Researchers from the Endocrine Tumours group at the Germans Trias i Pujol Research Institute (IGTP), in collaboration with five university hospitals, have conducted the first comprehensive study of DNA methylation patterns in metastatic differentiated thyroid cancer (DTC). Published in the journal Thyroid, the study identifies an epigenetic signature comprising 156 CpG sites in primary tumours that could help stratify patients according to their risk of developing distant metastases.
The study provides new insights into the role of DNA methylation-a key epigenetic mechanism in gene expression regulation-in thyroid cancer progression. These findings contribute to a better understanding of the disease and open new avenues for patient stratification and personalised treatment strategies.

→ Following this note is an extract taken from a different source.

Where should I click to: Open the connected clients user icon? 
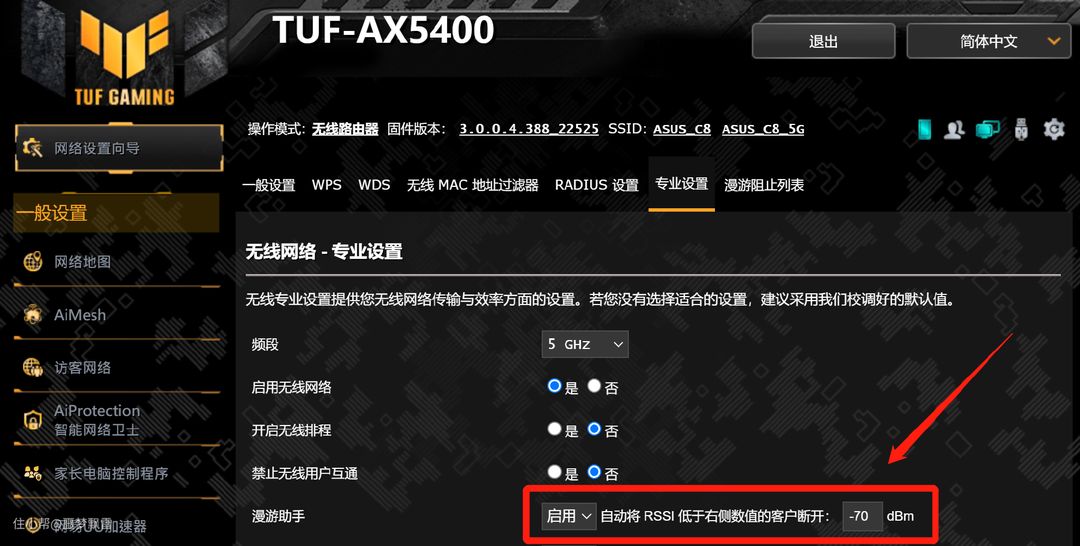(954, 129)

A multicentre analysis of DNA methylation
The researchers analysed samples from normal thyroid tissue, low-risk primary tumours, primary tumours from patients who later developed metastases, lymph node metastases, and distant metastases. The results show a progressive increase in DNA methylation alterations during tumour progression, predominantly characterised by global hypomethylation, supporting a linear model of metastasis.
The study also highlights differences in DNA methylation dynamics between the main histological subtypes of thyroid cancer. While papillary (PTC) and follicular (FTC) carcinomas exhibit distinct methylation profiles in the early stages, both converge towards common epigenetic patterns during metastatic progression. These findings suggest shared epigenetic mechanisms in advanced stages of the disease, regardless of the initial tumour subtype.
A tool for metastasis prediction
The detailed analysis enabled the identification of a specific signature of 156 altered CpG sites in primary tumours from patients with distant metastases, validated in an independent cohort. This signature represents a promising prognostic tool for the early identification of high-risk patients at diagnosis, improving risk stratification and supporting the adoption of personalised clinical management strategies for thyroid cancer.
"This study confirms that changes in DNA methylation play a key role in the progression of thyroid cancer and bring us closer to the early identification of high-risk patients. The collaboration between five university hospitals and the IGTP has been essential to ensure the robustness of the results and highlights the importance of multidisciplinary research in advancing precision medicine for less-studied tumours such as thyroid cancer," says Mireia Jordà, principal investigator of the study and leader of the Endocrine Tumours Group at IGTP.
This research lays the groundwork for improving prognostic tools in thyroid cancer and reinforces the value of incorporating epigenetic analysis into personalised care strategies for patients with this disease.